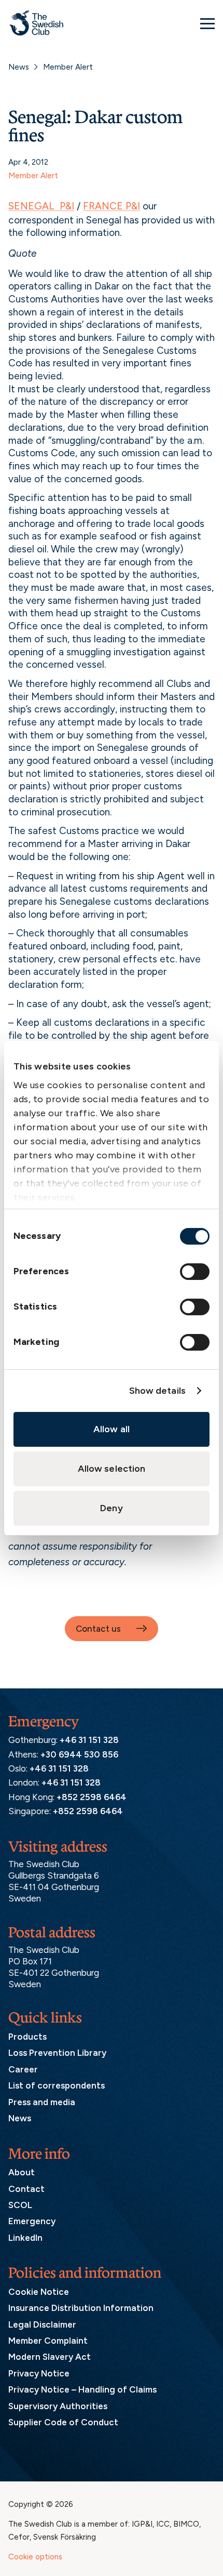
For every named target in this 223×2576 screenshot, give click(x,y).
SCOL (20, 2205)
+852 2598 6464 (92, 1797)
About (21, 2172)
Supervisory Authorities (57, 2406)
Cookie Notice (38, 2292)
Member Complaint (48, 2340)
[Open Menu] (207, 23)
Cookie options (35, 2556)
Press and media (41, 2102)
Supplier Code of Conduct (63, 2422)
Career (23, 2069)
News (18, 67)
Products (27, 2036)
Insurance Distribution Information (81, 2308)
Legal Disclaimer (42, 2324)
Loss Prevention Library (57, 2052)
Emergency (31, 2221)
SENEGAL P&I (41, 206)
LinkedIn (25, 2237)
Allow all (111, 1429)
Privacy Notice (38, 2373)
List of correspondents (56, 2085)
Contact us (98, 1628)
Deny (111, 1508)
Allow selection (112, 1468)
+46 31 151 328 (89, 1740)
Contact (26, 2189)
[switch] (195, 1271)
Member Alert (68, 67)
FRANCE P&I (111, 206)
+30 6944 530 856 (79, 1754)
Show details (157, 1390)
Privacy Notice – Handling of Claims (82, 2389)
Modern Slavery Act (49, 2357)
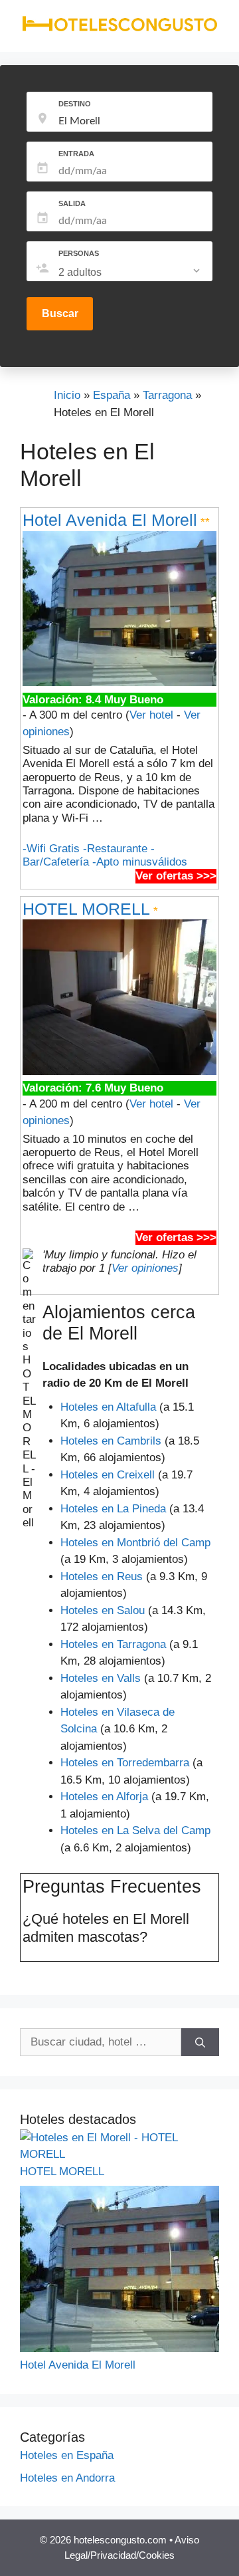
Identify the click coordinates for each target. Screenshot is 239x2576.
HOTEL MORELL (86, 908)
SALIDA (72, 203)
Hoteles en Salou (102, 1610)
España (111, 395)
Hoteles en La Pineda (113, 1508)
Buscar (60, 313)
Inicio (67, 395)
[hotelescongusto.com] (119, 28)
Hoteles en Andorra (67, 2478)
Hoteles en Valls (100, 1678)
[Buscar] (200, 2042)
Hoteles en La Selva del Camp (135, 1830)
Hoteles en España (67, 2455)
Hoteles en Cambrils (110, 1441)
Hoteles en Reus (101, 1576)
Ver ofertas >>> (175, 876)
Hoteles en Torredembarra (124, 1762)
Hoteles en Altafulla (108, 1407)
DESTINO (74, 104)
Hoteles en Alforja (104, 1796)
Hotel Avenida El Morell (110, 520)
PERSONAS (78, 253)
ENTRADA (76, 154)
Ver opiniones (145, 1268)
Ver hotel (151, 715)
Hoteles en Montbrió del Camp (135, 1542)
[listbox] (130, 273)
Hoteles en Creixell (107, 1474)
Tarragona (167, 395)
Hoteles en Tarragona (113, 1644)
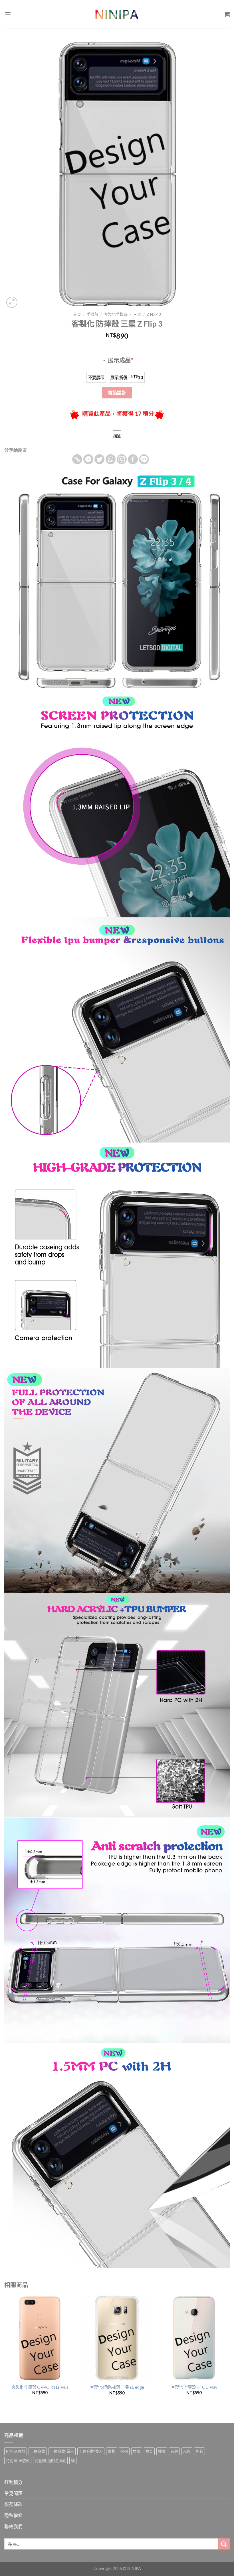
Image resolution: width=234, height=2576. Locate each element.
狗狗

▸ **EXERCISE GOAL**
Your task is to restate word for word the lines from the one containing "Hoteles en Cambrils (110, 1441)" through the last line of the data, both ends included, with no pictures.

▸ **YOUR RESPONSE**
Hoteles en Cambrils (110, 1441)
Hoteles en Reus (101, 1576)
Ver ofertas >>> (175, 876)
Hoteles en Torredembarra (124, 1762)
Hoteles en Altafulla (108, 1407)
DESTINO (74, 104)
Hoteles en Alforja (104, 1796)
Hotel Avenida El Morell (110, 520)
PERSONAS (78, 253)
ENTRADA (76, 154)
Ver opiniones (145, 1268)
Ver hotel (151, 715)
Hoteles en Montbrió del Camp (135, 1542)
[listbox] (130, 273)
Hoteles en Creixell (107, 1474)
Tarragona (167, 395)
Hoteles en Tarragona (113, 1644)
Image resolution: width=234, height=2576. Locate each element.
狗狗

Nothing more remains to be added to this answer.